#### Records for this exercise:
%%
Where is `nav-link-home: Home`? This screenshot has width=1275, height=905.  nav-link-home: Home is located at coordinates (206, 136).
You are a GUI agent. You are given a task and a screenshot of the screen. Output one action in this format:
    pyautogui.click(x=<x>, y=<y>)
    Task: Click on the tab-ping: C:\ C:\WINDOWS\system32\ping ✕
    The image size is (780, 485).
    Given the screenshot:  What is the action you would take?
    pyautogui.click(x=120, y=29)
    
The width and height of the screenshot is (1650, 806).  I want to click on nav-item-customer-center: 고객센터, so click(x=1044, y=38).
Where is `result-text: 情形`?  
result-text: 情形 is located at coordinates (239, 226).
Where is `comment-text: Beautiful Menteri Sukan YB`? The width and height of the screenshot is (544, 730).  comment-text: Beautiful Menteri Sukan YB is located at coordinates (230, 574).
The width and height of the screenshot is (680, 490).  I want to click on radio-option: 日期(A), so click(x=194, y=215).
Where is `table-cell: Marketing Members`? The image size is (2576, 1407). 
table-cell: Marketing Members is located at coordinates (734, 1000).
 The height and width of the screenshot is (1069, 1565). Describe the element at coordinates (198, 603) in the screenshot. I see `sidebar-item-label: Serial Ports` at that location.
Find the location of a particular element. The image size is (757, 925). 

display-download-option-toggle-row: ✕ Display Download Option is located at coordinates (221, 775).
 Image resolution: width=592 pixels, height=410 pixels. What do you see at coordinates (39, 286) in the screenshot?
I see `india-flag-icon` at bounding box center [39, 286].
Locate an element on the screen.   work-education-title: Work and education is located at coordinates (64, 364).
%%
#### What this task involves:
Show each line of the items above that contains the string "Members", treating uppercase and lowercase as different.

#### Response area:
Where is `table-cell: Marketing Members`? The image size is (2576, 1407). 
table-cell: Marketing Members is located at coordinates (734, 1000).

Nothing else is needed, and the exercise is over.